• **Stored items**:
* * * * * * *
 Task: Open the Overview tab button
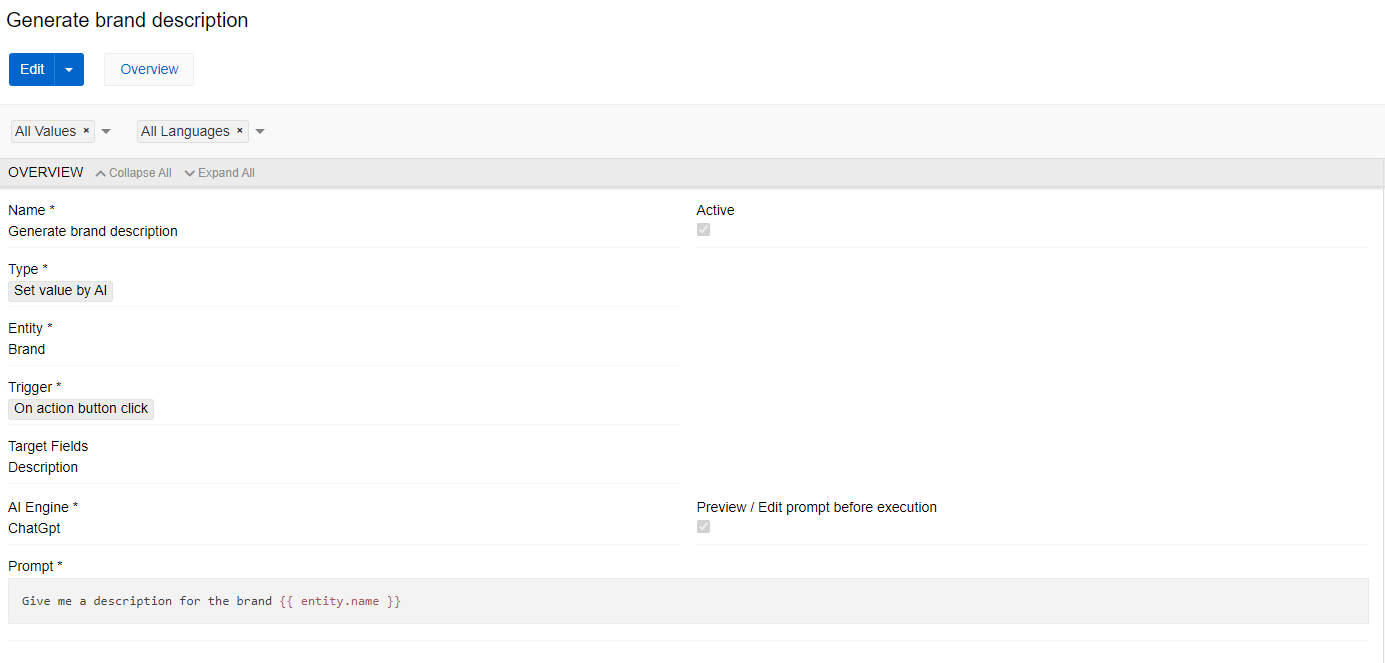tap(149, 70)
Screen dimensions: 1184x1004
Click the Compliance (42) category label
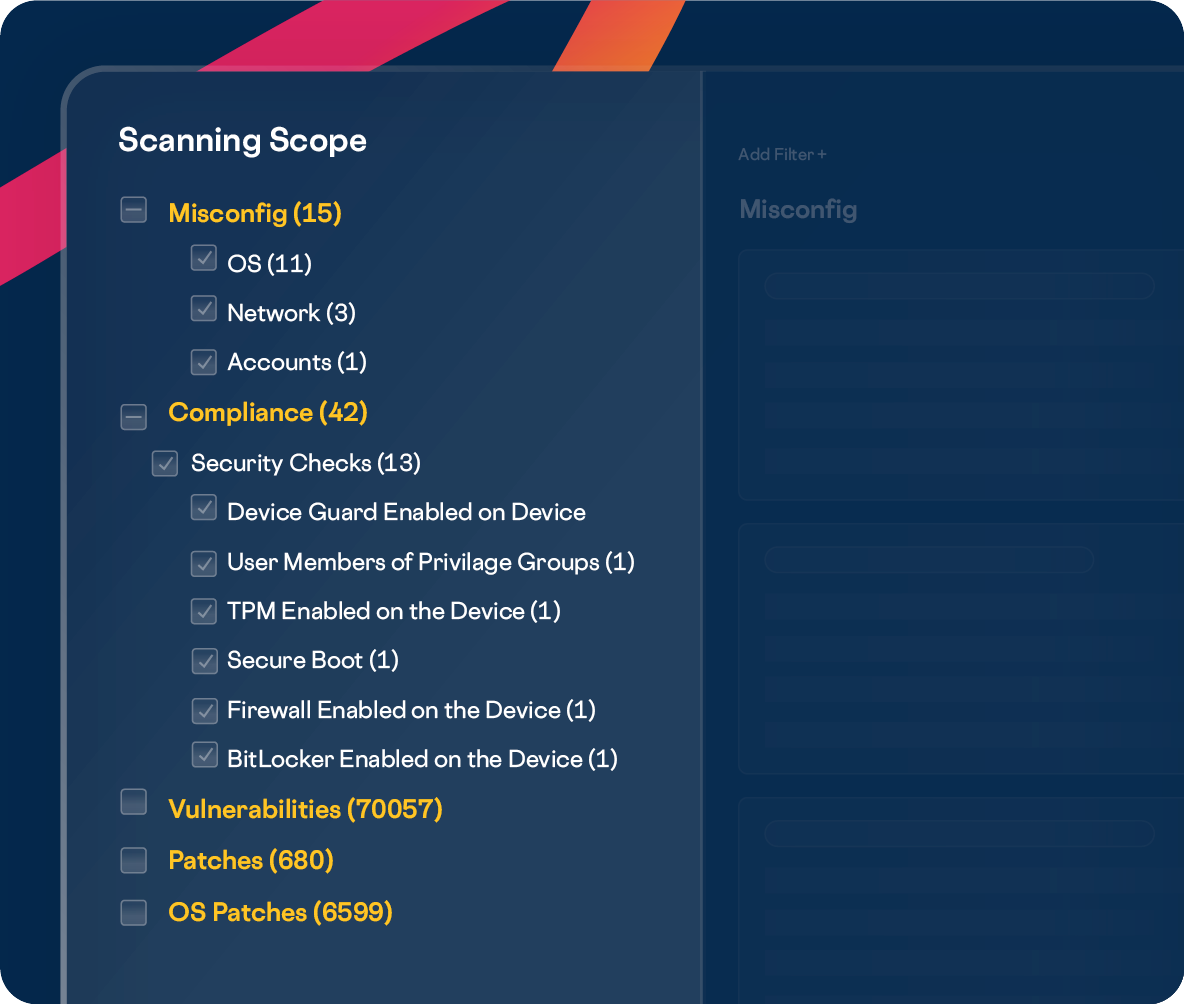[268, 412]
* * * * * * *
• **Task**: All of the entries above are to be duplicated exactly, with every image left out.

• **Written answer**:
 Task: Open the Overview tab button
tap(149, 70)
Screen dimensions: 1184x1004
Click the Compliance (42) category label
[268, 412]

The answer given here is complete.